■ Task description ■
Using the data that follows, return exactly the lines from the one that contains "穷街陋巷 (668, 1896)" through the one that contains "朋友 (668, 2300)", ends included.

Saved entries:
——————
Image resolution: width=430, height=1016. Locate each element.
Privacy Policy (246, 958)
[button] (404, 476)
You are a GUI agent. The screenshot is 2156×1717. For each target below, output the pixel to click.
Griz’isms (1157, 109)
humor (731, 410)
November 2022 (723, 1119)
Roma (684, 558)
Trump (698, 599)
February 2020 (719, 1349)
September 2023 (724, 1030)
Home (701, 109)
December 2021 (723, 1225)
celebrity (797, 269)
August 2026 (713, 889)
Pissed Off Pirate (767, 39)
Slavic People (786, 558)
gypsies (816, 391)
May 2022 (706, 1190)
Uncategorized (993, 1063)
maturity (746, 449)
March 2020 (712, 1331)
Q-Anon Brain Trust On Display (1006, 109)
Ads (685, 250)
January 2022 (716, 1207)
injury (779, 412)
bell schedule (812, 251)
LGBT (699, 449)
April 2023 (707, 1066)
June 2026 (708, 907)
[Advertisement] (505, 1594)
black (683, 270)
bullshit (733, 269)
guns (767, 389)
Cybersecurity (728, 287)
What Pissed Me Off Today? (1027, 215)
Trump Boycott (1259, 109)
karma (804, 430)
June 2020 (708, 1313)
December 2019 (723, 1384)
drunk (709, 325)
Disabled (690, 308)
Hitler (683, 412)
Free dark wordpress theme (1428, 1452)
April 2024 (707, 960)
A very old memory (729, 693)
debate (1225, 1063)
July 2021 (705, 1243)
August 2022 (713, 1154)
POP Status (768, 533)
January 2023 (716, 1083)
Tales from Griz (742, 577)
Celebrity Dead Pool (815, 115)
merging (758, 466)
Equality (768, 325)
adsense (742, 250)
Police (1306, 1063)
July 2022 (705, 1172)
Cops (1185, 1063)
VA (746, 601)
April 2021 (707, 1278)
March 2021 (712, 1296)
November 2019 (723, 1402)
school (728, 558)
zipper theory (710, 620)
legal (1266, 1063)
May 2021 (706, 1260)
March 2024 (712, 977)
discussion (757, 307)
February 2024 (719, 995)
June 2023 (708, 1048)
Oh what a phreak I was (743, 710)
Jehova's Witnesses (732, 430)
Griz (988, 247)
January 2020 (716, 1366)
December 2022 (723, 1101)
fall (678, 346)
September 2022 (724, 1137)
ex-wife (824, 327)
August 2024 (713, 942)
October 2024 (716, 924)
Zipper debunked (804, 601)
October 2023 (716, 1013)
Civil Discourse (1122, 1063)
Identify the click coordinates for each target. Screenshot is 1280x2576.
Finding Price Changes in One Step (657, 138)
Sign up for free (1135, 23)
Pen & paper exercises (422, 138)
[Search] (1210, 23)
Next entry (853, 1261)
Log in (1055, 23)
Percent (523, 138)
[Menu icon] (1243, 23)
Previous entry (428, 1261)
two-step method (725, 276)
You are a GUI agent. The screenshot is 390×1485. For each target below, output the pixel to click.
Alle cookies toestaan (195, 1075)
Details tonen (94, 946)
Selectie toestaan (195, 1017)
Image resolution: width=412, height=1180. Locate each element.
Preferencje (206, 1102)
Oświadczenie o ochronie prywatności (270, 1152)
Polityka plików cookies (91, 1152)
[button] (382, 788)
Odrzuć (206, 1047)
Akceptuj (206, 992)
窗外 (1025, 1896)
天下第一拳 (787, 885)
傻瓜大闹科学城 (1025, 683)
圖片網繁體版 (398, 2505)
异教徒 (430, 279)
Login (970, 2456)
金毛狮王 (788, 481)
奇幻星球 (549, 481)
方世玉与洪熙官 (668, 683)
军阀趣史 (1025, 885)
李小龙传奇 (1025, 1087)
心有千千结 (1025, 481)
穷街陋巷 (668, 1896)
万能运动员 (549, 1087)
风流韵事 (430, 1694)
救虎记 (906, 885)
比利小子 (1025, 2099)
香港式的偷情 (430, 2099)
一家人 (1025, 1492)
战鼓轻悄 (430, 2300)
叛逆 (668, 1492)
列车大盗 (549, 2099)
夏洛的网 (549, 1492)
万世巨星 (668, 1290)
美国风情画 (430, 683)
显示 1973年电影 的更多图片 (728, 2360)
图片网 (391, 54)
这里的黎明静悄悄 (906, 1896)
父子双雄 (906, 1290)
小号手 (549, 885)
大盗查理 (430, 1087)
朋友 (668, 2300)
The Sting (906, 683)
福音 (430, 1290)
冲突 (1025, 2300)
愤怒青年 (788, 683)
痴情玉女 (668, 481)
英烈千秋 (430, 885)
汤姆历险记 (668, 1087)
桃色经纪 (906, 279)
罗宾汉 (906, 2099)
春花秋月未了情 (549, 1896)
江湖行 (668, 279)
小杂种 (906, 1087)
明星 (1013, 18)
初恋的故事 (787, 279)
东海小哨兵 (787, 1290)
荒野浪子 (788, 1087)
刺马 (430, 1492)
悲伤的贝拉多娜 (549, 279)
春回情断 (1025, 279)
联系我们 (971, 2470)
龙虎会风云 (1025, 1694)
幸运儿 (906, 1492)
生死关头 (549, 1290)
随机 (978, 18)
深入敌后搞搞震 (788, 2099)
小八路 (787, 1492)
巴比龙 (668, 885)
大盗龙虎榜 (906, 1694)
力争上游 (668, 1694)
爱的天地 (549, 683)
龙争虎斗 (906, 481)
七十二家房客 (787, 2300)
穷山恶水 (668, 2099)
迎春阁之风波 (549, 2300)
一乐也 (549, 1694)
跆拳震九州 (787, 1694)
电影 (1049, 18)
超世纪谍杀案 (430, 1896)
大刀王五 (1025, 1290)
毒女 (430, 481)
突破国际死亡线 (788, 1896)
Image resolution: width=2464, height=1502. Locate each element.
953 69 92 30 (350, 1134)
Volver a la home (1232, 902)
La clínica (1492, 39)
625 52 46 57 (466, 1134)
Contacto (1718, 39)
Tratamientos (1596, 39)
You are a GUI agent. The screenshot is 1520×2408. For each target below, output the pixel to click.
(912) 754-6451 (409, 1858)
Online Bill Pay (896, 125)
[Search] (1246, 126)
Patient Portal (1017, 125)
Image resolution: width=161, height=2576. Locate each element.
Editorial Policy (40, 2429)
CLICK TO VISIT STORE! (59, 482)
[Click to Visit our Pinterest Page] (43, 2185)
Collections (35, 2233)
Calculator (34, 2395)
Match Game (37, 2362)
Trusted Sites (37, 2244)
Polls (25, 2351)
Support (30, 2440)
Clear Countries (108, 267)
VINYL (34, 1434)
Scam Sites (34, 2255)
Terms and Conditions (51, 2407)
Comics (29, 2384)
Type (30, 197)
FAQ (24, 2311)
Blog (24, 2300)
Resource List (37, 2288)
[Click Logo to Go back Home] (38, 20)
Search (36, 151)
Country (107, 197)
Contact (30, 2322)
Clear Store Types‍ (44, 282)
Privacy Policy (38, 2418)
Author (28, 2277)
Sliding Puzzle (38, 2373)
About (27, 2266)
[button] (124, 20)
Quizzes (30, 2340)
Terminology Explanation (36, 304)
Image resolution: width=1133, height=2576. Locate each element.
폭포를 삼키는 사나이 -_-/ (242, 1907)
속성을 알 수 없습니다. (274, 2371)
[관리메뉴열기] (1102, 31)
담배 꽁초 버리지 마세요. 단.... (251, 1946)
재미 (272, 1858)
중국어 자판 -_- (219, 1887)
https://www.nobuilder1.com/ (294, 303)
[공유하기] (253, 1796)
——————
■ The answer ■
穷街陋巷 (668, 1896)
万能运动员 (549, 1087)
风流韵事 (430, 1694)
救虎记 (906, 885)
比利小子 (1025, 2099)
香港式的偷情 (430, 2099)
一家人 (1025, 1492)
战鼓轻悄 (430, 2300)
叛逆 (668, 1492)
列车大盗 (549, 2099)
夏洛的网 (549, 1492)
万世巨星 (668, 1290)
美国风情画 (430, 683)
显示 1973年电影 的更多图片 (728, 2360)
图片网 (391, 54)
这里的黎明静悄悄 (906, 1896)
父子双雄 (906, 1290)
小号手 (549, 885)
大盗查理 (430, 1087)
朋友 (668, 2300)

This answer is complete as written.